In 2021, the project was commissioned by RAG Stiftung and the Arts Council of Korea for the inaugeral NEW NOW Festival for Digital Arts in Essen Germany. The festival takes place in the industrial ruins of the Zeche Zollverein, once the most productive coal mine in Europe and now a UNESCO World Heritage Site renovated by Rem Koolhaus. The location is famous for being ‘the most beautiful coal mine in the world’ thanks to is it’s New Objectivity style of architecture.
Another Moon’s solar power stands in contrast to the rhythm of coal power that marked the heady fossil fuel days of the Zollverein. The artists aim to highlight a new world of energy that we need to get used to, where energy is no longer available on demand as we have become used to from fossil fuels. The duration of the exhibition each night depends on the amount of energy the laser towers were able to gather during the day preceding it, taking the control out of the hands of the artists and audience. 40 towers collect the suns light during the day and project it back into the sky at night. The resulting projected moon moon is 50m high and 10m diameter.

Kimchi and Chips designed and fabricated waterproof laser projectors using custom components from LaserAnimation Sollinger. The enclosure is made from bead blasted 304 Stainless Steel which deflects the heat of the sun and protects from corrosion. Each module houses a Raspberry Pi for communication and control, a Teensy 4.0 microcontroller, a voltage regulator, a wireless communication module, TEC temperature control, a 4W laser and galvo scanning mirrors.
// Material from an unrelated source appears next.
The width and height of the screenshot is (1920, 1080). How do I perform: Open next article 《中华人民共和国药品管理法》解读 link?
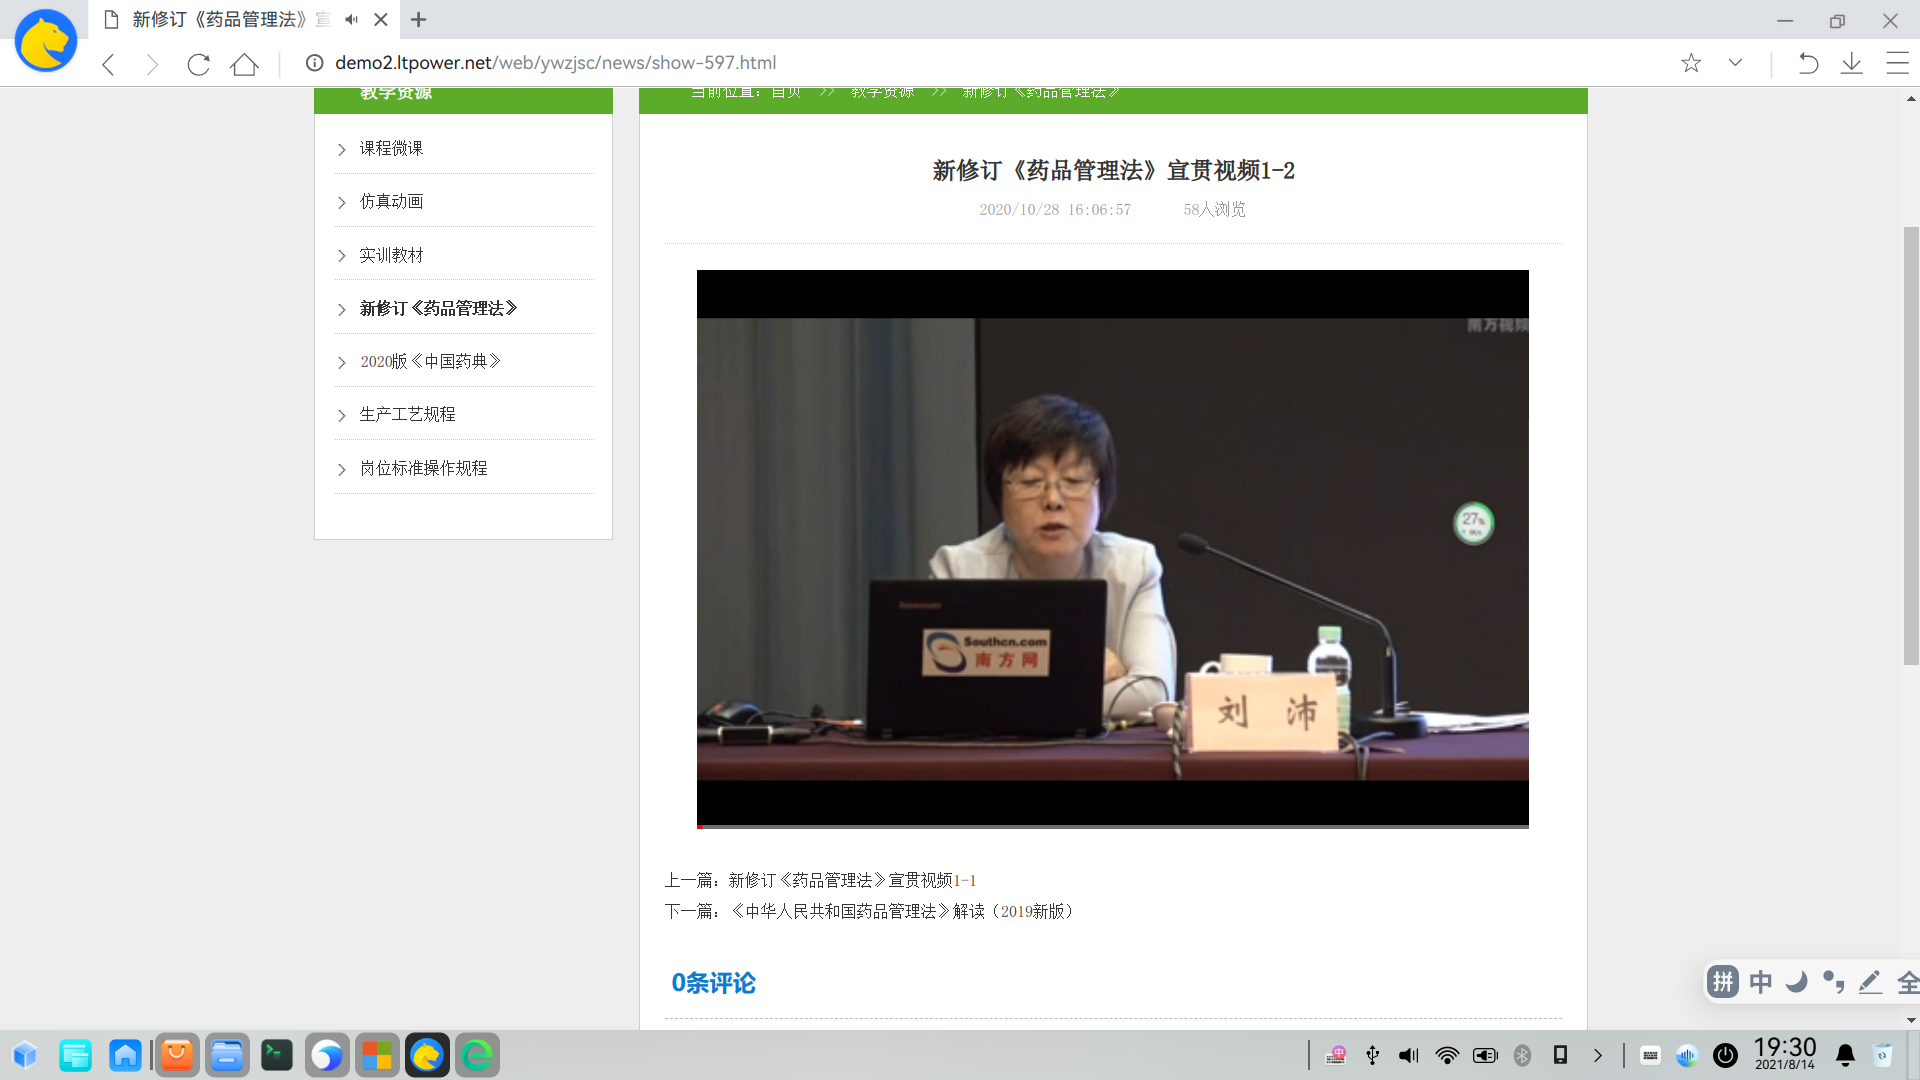tap(900, 911)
A solar charge controller routes power from the solar panels to a LiFePo4 battery and the laser module. Pelican-style cases are used to transport the components during shipping, and these cases are then used as waterproof enclosures for the batteries during the exhibition. The lasers communicate with a central control computer via a WiFi network, meaning that both power and data are wireless. The hardware is mounted onto a a set of 4m truss towers, each erected along an 80m diameter ring. The artists designed galvanised steel brackets which can be adjusted for exhibitions at different latitudes and seasons.
The firmware for the laser projector runs on a Teensy 4.0 and is developed in C++ by Sollinger and Kimchi and Chips. The Raspberry Pi runs software developed in openFrameworks and Python in order to communicate the control signals and solar charge status. The central control system runs in Rulr (Kimchi and Chips’ open source calibration framework built on top of openFrameworks). ThingsBoard and RunDeck are used for IoT automation and data logging tasks. The calibration system employs a Canon DSLR operated via the site WiFi network. The calibration system (still in active development) employs a type of bundle adjustment that simultaneously solves the laser and camera calibrations.
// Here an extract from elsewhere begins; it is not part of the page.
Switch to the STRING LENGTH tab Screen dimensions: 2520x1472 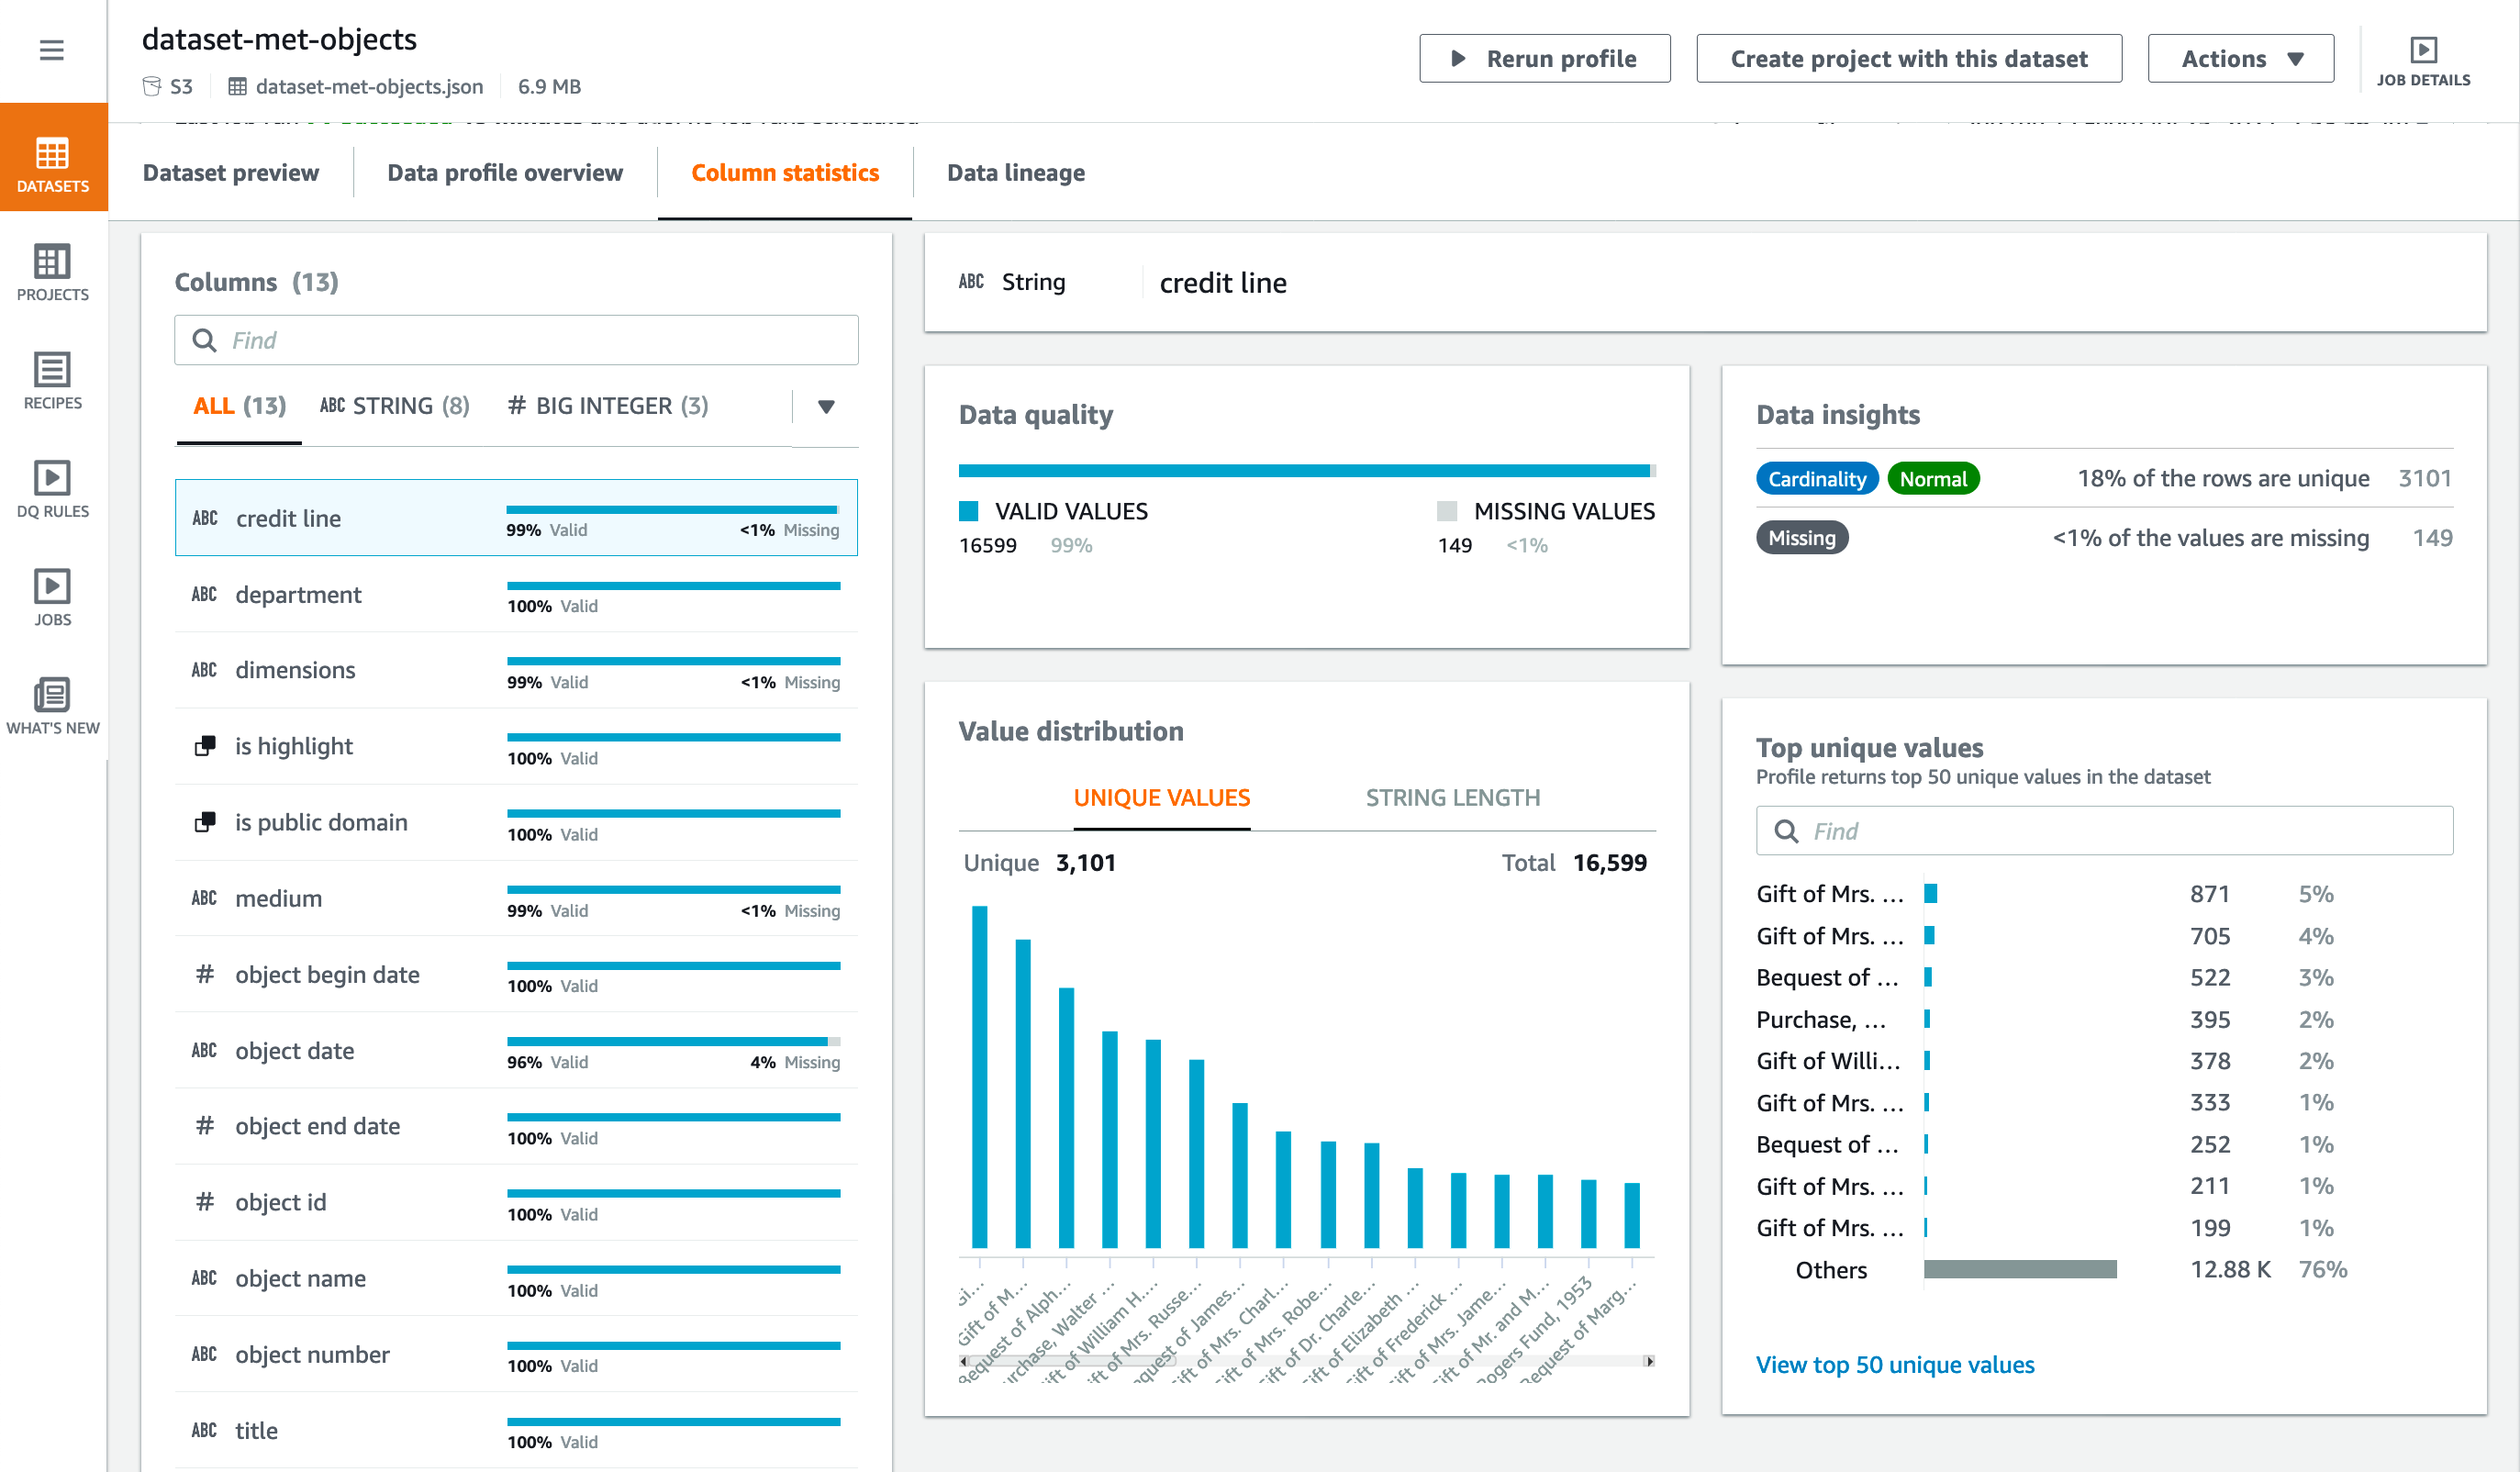point(1452,797)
Another Moon will be exhibited soon again at the Soma Festival in Athens 22nd May – 10th July. The exhibition, which is commissioned by Onassis Foundation / Stegi, will be taking place at Pedion tou Areos, the largest public park in central Athens (Greece), and will include a public engagement programme with onsite and online events. The exhibition, which will comprise large-scale new media and digital art installations, will be exploring themes of hybridity and transcendence, blurring of physical and virtual realities (constructed realities), material and immaterial, body and machine. The journey will unfold via a series of platforms throughout the park.
If you’re in Seoul this month, Kimchi and Chips are hosting a ‘Demo Exhibition’ as a catalyst to exhibit Another Moon in Seoul after Athens. The exhibition is open daily at the GIZI Foundation (the private art foundation of ledgendary Korean painter Park Seo-Bo). Guided tours with the artists are available and can be booked through Eventbrite.